Unnamed: 0,Review,Rating,Sentiment
0,nice hotel expensive parking got good deal sta...,4,positive
1,ok nothing special charge diamond member hilto...,2,negative
2,nice rooms not 4* experience hotel monaco seat...,3,neutral
3,"unique, great stay, wonderful time hotel monac...",5,positive
4,"great stay great stay, went seahawk game aweso...",5,positive


In [8]:
from sklearn.feature_extraction.text import re
def clean_data(review):
    no_punc = re.sub(r'[^\w\s]', '', review)
    no_digits = ''.join([i for i in no_punc if not i.isdigit()])
    return(no_digits)

In [9]:
df['Review'][0]

'nice hotel expensive parking got good deal stay hotel anniversary, arrived late evening took advice previous reviews did valet parking, check quick easy, little disappointed non-existent view room room clean nice size, bed comfortable woke stiff neck high pillows, not soundproof like heard music room night morning loud bangs doors opening closing hear people talking hallway, maybe just noisy neighbors, aveda bath products nice, did not goldfish stay nice touch taken advantage staying longer, location great walking distance shopping, overall nice experience having pay 40 parking night,  '

In [10]:
df['Review'] = df['Review'].apply(clean_data)

In [11]:
from sklearn.model_selection import train_test_split 
y = df['Sentiment']
X_train, X_test, y_train, y_test = train_test_split(X,y)

In [17]:
from sklearn.linear_model import LogisticRegression
lr = LogisticRegression(solver = 'liblinear')
lr.fit(X_train, y_train)
preds = lr.predict(X_test)

In [23]:
from sklearn.metrics import accuracy_score
accuracy_score(y_test, preds)

0.8524302166699199

In [20]:
from sklearn.metrics import accuracy_score, precision_score, recall_score, f1_score, confusion_matrix

In [22]:
print("Precision score:", precision_score(y_test, preds, average='macro'))
print("Recall score:", recall_score(y_test, preds, average='macro'))
print("F1 score:", f1_score(y_test, preds, average='macro'))
print("Confusion matrix:\n", confusion_matrix(y_test, preds))

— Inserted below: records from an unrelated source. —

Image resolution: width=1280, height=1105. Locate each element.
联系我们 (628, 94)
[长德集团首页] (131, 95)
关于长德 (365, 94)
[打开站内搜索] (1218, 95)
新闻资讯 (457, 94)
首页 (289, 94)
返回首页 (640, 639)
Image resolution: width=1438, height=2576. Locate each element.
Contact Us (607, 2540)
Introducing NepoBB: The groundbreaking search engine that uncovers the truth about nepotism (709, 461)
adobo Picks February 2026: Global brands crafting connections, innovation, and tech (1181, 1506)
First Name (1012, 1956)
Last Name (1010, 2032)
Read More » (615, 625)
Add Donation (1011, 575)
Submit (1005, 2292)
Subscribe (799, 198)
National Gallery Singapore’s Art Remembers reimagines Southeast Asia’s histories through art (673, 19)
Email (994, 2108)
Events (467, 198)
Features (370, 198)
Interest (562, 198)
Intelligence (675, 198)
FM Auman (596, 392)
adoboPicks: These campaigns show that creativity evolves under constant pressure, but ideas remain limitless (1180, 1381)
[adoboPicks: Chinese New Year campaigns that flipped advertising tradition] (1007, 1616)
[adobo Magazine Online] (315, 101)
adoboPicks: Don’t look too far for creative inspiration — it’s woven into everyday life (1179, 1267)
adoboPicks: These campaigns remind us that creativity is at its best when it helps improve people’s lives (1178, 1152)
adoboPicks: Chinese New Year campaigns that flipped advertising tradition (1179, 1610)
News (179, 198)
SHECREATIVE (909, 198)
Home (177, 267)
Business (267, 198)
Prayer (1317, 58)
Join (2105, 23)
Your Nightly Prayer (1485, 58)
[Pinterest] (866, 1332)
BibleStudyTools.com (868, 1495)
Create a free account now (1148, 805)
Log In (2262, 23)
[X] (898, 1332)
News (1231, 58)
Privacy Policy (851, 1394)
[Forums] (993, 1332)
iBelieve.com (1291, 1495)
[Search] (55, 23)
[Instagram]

Precision score: 0.7658412198514739
Recall score: 0.6141740746680338
F1 score: 0.6327498153997057
Confusion matrix:
 [[ 583   22  188]
 [  99   68  398]
 [  28   21 3716]]


In [14]:
def predict_sentiment(review: str, rating: int) -> str:
    df = pd.DataFrame({'Review': [review], 'Rating': [rating]})
    df['Review'] = df['Review'].apply(clean_data)
    X = tfidf.transform(df['Review'])
    result = lr.predict(X)
    sentiment = 'positive' if result == 'positive' else 'negative'
    message = f"The sentiment of this review is {sentiment}."
    return message

In [14]:
predict_sentiment('really crap', 1)

'The sentiment of this review is positive.'

In [15]:
predict_sentiment('I had a terrible time at the hotel', 5
                 )

'The sentiment of this review is negative.'

In [16]:
predict_sentiment('A MESS', 5
                 )

'The sentiment of this review is positive.'

In [17]:
predict_sentiment('A MESS', 1
                 )

'The sentiment of this review is positive.'

In [18]:
predict_sentiment('Trash', 5
                 )

'The sentiment of this review is positive.'

It runs! However, this is a negative review, but it brings out "postive". It could be that I need to use another measure of accuracy, like confusion matrix. 
It could also be that there is an issue with the mapping. 

*Put a lot of two token reviews and see how it works*

# Correction: Train it with only rating. Build it to be 'trainable' with other datasets, and other use cases, like restaurants.